Personal data with expired retention periods are ex officio deleted and/or destroyed by the Personal Data Protection Board and its members established within Petra.
| Process | Retention Period | Destruction Period |
|-----------------------------------|---------------------------------------------|--------------------------------------------------------|
| Human Resources Job Applications | In case of no employment, the first destruction period following the date of the job application | During the first periodic destruction period following the end of the retention period |
| Conducting Human Resources Processes | 10 years | During the first periodic destruction period following the end of the retention period |
| Preparation of Supply Contracts | 2 years | During the first periodic destruction period following the end of the retention period |
| Communication | During the working period | During the first periodic destruction period following the end of the retention period |
| Creation of Health Files | 10 years in addition to the employment period, unless otherwise stipulated by the relevant legislation | During the first periodic destruction period following the end of the retention period |
| Audit Processes (licenses and documents) | 2 years in addition to the employment period | During the first periodic destruction period following the end of the retention period |
| Camera Records | Within 60 days following the recording period | 60 days after the recording date |
## 8. Periodic Destruction Period
Petra's periodic destruction period is determined as 6 months. Accordingly, Petra carries out periodic destruction operations in March and October each year.

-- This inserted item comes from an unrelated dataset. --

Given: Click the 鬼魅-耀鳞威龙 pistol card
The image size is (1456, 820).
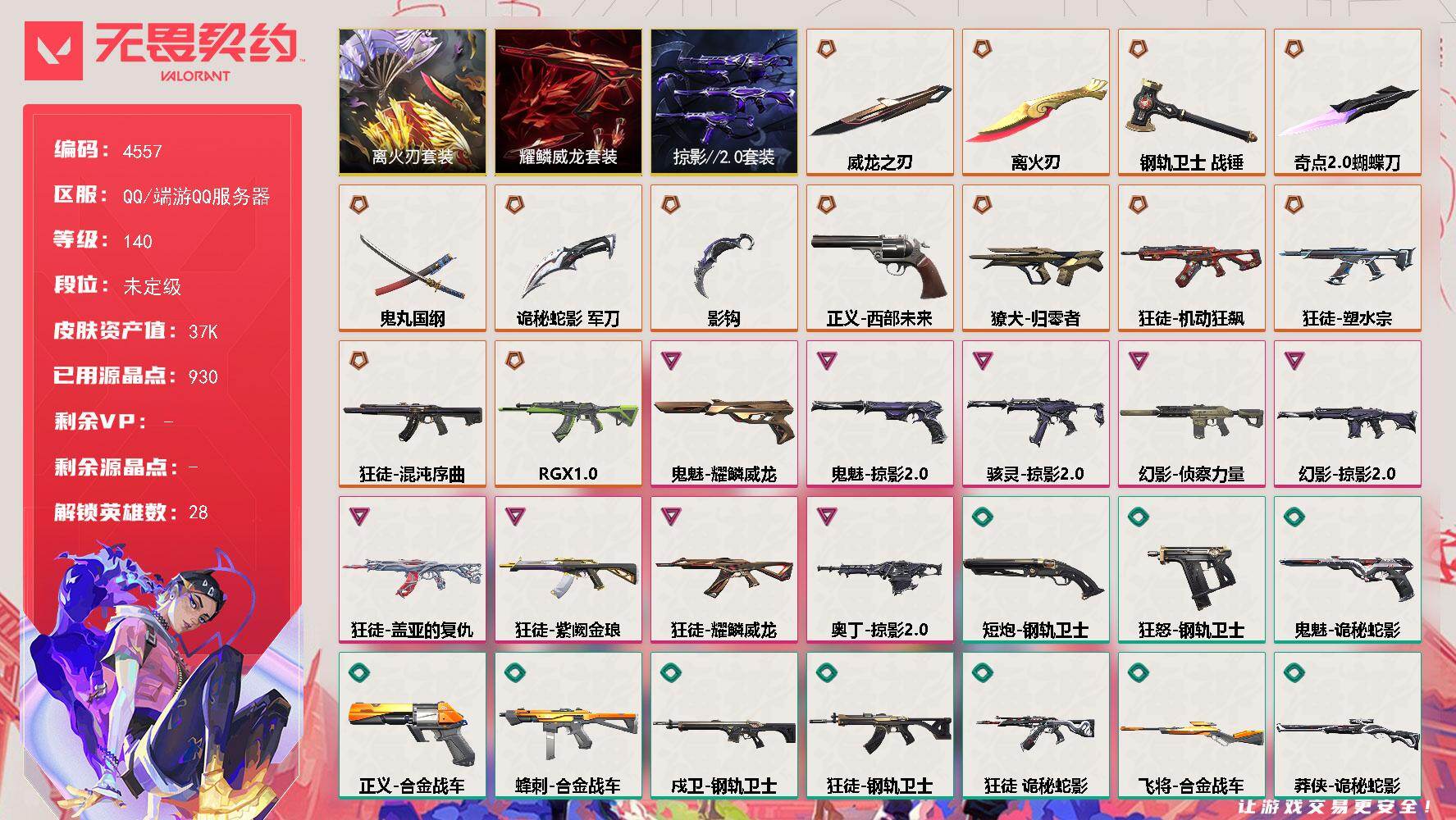Looking at the screenshot, I should pyautogui.click(x=723, y=413).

## 9. Publication and Storage of the Policy
The Policy is published in two different environments, wet-signed (printed paper) and electronic.
## 10. Policy Update Period
The Policy is reviewed as needed and the necessary sections are updated.
## 11. Enforcement and Abolition of the Policy
The Policy is considered to have entered into force after its publication within Petra. If it is decided to abolish the Policy, the wet-signed old copies of the Policy will be canceled (canceled by stamping or writing canceled) and retained for at least 5 years.